Give the number of lines in this listing that hold "clipboard". No other words belong in the reply.

** EXERCISE DATA follows **

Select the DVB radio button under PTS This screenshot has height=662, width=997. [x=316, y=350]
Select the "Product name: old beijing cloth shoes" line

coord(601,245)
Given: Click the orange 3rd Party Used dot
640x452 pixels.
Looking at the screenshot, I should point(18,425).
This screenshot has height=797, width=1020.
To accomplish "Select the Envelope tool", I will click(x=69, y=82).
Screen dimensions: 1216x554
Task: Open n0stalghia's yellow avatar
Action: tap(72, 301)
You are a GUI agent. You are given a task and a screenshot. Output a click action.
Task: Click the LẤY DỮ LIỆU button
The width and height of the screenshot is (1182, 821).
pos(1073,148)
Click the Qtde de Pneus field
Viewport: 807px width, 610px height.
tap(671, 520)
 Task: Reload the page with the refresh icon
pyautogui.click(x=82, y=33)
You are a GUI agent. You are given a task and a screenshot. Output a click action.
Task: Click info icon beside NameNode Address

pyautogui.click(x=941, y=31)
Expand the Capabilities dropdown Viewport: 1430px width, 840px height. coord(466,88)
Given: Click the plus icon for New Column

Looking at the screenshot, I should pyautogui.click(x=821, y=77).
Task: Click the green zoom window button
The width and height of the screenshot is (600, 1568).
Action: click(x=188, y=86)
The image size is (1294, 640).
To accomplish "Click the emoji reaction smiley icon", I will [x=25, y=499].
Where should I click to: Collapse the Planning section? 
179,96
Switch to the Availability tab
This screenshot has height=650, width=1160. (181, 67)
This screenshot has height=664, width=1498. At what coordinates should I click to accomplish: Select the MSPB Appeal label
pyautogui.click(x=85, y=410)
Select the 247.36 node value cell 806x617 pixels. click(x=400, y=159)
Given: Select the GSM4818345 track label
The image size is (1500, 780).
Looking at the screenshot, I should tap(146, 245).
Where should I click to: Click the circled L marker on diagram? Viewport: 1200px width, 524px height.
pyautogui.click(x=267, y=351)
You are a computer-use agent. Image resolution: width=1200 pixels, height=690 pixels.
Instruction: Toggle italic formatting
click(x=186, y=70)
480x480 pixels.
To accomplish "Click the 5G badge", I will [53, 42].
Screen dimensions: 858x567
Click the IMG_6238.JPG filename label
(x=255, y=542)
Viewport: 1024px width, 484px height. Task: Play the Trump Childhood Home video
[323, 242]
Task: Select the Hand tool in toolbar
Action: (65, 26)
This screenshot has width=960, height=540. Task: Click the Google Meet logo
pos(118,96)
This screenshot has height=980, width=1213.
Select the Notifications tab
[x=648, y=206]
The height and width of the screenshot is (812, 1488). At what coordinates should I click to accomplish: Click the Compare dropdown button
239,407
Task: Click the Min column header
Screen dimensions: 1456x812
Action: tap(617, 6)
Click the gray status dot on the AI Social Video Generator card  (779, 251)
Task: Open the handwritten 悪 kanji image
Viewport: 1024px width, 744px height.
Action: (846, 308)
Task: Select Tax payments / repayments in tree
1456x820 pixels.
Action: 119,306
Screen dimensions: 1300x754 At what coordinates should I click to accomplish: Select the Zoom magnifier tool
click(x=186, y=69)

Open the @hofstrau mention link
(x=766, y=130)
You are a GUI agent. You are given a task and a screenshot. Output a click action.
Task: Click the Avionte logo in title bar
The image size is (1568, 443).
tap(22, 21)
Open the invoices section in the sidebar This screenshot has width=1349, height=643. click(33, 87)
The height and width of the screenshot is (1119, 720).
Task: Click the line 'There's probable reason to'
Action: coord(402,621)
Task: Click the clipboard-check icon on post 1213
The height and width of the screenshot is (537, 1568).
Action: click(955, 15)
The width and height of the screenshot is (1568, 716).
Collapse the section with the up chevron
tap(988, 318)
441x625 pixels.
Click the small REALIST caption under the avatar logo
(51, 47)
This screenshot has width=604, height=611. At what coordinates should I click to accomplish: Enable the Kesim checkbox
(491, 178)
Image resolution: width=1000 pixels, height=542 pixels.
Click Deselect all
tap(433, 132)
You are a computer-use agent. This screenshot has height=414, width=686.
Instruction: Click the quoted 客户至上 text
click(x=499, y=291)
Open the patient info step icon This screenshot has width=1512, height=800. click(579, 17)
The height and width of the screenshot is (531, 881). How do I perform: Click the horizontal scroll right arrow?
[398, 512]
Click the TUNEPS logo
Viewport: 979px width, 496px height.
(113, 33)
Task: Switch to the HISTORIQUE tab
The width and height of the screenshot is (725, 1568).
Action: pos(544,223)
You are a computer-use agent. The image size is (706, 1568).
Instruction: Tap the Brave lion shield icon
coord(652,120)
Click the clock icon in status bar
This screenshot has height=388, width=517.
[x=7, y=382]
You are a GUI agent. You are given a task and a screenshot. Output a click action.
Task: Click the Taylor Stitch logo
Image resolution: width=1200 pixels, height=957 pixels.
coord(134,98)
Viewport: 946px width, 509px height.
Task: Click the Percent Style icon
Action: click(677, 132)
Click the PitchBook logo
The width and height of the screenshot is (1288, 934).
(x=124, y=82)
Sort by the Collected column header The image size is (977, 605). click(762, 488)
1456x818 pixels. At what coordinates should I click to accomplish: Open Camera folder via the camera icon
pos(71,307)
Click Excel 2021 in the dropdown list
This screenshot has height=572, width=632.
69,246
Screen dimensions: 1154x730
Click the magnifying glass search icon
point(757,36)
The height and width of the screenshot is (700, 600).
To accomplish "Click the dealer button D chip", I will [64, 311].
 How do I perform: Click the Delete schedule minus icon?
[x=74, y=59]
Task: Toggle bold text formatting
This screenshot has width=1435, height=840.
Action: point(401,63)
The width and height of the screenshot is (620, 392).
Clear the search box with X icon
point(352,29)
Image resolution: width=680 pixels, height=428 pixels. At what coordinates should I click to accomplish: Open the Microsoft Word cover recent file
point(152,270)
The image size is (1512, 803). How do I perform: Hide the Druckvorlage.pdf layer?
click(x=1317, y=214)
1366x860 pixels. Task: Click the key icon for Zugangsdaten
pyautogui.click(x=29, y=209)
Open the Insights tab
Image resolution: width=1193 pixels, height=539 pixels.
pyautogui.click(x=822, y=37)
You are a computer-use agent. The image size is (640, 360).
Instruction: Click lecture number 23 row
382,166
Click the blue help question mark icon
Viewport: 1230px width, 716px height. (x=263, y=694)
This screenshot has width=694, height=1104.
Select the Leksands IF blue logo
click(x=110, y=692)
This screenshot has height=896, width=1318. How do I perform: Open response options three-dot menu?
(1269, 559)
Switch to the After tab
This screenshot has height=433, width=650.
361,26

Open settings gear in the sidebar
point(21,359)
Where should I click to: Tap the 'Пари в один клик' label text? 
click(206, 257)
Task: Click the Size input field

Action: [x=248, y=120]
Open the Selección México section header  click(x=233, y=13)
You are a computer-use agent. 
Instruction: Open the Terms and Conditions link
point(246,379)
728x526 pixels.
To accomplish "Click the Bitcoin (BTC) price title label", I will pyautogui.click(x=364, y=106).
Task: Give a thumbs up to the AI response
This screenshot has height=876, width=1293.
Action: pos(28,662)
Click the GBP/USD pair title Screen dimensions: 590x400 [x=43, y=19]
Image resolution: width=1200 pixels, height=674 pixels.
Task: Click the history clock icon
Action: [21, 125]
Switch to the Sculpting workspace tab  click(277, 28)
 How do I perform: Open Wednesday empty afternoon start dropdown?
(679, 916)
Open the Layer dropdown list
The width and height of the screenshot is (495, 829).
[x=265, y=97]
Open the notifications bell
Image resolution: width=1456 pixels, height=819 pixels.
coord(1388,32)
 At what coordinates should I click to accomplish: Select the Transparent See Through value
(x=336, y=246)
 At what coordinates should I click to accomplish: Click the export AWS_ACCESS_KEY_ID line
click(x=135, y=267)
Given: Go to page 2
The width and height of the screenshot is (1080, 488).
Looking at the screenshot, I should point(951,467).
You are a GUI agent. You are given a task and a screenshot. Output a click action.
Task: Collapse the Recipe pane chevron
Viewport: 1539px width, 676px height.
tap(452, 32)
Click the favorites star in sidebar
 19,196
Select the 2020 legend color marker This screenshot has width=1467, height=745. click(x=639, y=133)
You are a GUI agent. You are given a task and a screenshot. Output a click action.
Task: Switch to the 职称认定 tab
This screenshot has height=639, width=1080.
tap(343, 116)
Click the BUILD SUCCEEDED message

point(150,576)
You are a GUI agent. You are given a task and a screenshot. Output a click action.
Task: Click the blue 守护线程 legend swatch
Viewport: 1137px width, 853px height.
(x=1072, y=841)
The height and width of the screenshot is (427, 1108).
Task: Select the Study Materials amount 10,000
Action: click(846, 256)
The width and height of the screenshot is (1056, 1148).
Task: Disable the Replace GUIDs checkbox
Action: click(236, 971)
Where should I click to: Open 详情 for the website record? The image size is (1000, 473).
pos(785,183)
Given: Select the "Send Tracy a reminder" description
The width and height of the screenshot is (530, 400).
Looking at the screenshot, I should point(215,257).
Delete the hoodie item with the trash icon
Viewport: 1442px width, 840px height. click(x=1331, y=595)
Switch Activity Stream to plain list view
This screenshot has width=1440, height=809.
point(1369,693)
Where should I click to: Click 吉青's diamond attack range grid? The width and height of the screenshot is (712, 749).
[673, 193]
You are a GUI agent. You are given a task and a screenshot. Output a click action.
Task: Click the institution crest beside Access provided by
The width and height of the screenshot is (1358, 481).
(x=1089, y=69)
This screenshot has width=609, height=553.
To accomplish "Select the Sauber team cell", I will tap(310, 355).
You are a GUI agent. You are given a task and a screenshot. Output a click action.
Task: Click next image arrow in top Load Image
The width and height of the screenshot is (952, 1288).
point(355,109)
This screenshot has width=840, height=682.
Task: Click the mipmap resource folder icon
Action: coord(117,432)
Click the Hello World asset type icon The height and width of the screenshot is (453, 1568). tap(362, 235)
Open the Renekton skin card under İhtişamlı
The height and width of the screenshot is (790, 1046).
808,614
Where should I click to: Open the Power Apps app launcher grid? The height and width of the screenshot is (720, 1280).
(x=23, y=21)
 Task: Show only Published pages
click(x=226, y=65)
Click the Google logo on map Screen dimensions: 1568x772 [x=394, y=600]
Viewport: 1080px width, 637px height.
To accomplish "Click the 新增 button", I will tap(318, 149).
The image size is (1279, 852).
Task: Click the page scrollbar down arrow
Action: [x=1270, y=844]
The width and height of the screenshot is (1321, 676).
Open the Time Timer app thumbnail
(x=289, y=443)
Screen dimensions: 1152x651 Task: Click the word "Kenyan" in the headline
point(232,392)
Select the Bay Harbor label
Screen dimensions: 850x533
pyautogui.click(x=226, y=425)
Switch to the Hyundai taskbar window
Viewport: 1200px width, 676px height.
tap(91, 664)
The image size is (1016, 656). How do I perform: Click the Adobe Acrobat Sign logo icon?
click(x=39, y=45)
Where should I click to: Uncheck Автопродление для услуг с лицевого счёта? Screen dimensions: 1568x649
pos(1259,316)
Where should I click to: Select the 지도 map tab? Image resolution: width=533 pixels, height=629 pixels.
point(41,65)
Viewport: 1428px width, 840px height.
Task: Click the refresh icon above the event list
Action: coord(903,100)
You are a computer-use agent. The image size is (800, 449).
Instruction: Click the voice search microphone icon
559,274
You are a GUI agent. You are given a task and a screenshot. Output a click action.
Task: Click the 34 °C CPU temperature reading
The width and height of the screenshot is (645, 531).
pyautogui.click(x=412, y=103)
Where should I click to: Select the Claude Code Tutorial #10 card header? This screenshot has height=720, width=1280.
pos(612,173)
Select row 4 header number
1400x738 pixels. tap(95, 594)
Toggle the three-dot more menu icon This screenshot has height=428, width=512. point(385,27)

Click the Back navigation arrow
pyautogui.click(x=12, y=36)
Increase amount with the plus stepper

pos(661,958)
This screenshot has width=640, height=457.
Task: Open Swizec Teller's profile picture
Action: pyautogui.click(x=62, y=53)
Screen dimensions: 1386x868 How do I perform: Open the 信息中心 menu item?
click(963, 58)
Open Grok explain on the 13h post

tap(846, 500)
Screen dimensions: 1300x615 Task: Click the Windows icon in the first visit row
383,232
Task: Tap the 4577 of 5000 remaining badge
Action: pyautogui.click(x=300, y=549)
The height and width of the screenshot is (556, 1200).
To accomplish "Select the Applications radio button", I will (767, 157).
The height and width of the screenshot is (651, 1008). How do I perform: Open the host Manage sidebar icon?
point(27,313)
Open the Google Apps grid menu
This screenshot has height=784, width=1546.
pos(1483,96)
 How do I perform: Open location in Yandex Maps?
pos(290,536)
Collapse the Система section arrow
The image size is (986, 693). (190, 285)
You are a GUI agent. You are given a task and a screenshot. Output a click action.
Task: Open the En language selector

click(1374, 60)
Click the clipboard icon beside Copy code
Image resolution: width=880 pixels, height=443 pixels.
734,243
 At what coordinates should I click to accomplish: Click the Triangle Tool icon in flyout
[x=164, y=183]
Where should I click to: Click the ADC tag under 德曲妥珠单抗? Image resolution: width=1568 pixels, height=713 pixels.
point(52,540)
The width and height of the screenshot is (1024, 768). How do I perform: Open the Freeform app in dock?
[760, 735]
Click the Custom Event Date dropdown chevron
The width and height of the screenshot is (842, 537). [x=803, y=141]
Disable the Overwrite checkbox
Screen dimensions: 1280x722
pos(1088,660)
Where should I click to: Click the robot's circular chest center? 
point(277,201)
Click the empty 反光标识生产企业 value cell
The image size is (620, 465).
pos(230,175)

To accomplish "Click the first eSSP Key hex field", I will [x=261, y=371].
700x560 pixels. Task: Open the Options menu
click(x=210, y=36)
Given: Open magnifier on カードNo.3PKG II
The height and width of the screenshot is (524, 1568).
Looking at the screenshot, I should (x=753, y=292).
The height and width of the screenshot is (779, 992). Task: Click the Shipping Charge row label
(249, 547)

** End of EXERCISE DATA **

ANSWER SECTION. 2